ページ本文:
上記(2)を概観すると,間接侵害に係る裁判例の蓄積が見られる現状について,立法による明確化への希望は事業者,権利者団体両者に共通してみられるものの,その観点については,次のように異なる。すなわち,権利者側としては,権利行使の明確な根拠を得るため,基本的には,判例で蓄積されてきた内容を踏襲する形で侵害となる類型の明確化をしてほしいという要請があるものと捉えられる。
一方,事業者側からは,サービス提供に当たっての予測可能性・法的安定性を確保するため,カラオケ法理の過度の拡張解釈を抑えた形で侵害類型を明らかにすることが求められている。また,これに加えて,情報通信技術を活用して日々新しい技術やサービスが生まれる現在において,特にISPがそのサービス提供を行うに当たり,米国法のDMCA等を踏まえて,著作権法上の「間接侵害責任の生じない範囲の明確化」を図ることへの要請があるものと捉えられる。
上記のうち「間接侵害類型の明確化」への対応については,これまでも検討を進めてきたが,ISPについて「間接侵害責任の生じない範囲の明確化」への対応については,前者と関連する面もあるが,特にISP特有の状況などを踏まえた特別な制度設計の要否等については別途の検討を要する面があると考えられることから,まずはこの点に係る別途の立法的対応の必要性について,急ぎ検討を進めることとし,これまでの検討課題である「間接侵害類型の明確化」全般の問題についても,並行して,引き続き検討を行うこととした。

データ行:

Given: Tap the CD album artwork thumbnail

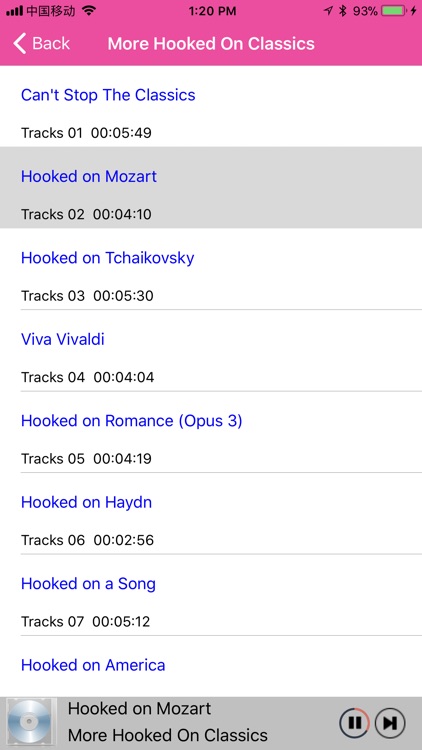Looking at the screenshot, I should click(x=30, y=723).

課題の指示: 本文から、「上記(2)を概観すると,間接」を含む語句で始まり「ほしいという要請があるものと捉えられる。」の直後で終わる部分を、一字一句変えずに出力してください。 一覧は本文とは無関係です。

問題の解答:
上記(2)を概観すると,間接侵害に係る裁判例の蓄積が見られる現状について,立法による明確化への希望は事業者,権利者団体両者に共通してみられるものの,その観点については,次のように異なる。すなわち,権利者側としては,権利行使の明確な根拠を得るため,基本的には,判例で蓄積されてきた内容を踏襲する形で侵害となる類型の明確化をしてほしいという要請があるものと捉えられる。